44. Whatever the correct view might be as to the meaning of the term "bare trustee" when used in various English conveyancing legislation of the last century, that meaning cannot be determinative of the meaning of the expression in the Recoupment Act. I have mentioned the English cases to indicate first that the meaning of the term may vary from statute to statute, secondly that the setting and purposes of the English legislation and the Recoupment Act are very different in character, and thirdly that observations in the English cases are therefore not necessarily helpful in construing sub-s. 5 (5) of the Recoupment Act.

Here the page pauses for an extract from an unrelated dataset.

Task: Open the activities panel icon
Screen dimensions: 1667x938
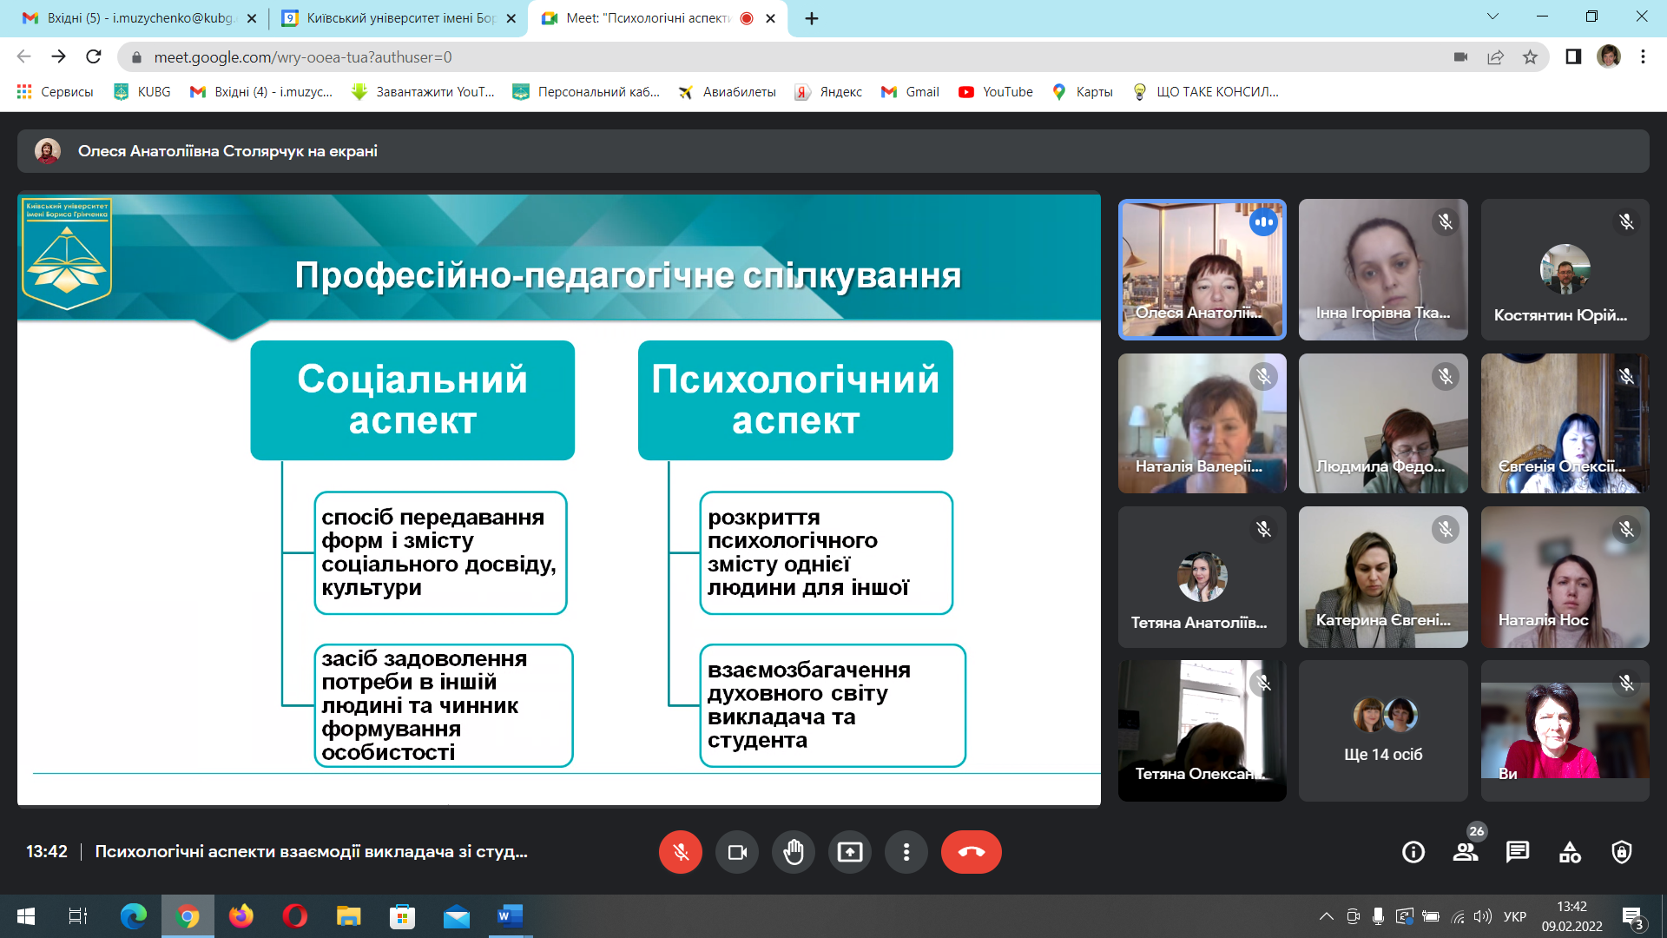Action: (x=1570, y=852)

45. In the present case, had the point been reached, the question would have
been whether at the time of the sale of the shares on
27 June 1980, the
applicants were to be described as "bare" trustees. Bearing in mind the state
of the evidence upon the alleged
establishment in May 1979 of the trusts or
conclusion of an agreement for such trusts, and the uncertainty of the terms
of the business
arrangements between the parties, it would not have been open
to find that the applicants had shown that at the date in question
in 1980
they were bare trustees of shares in the necessary sense, namely, that they
held no interest therein and they held the shares
without any further duty to
perform except to convey them to the respective beneficiaries upon demand or
to deal with the shares
as directed e.g. by selling them and accounting for
the proceeds.
Conclusion
46. It follows that in each of the four matters before the Court, the Commissioner was correct in his decision to reject the objection made by the taxpayer. Accordingly, in each matter, the assessment should be confirmed and the application dismissed with costs.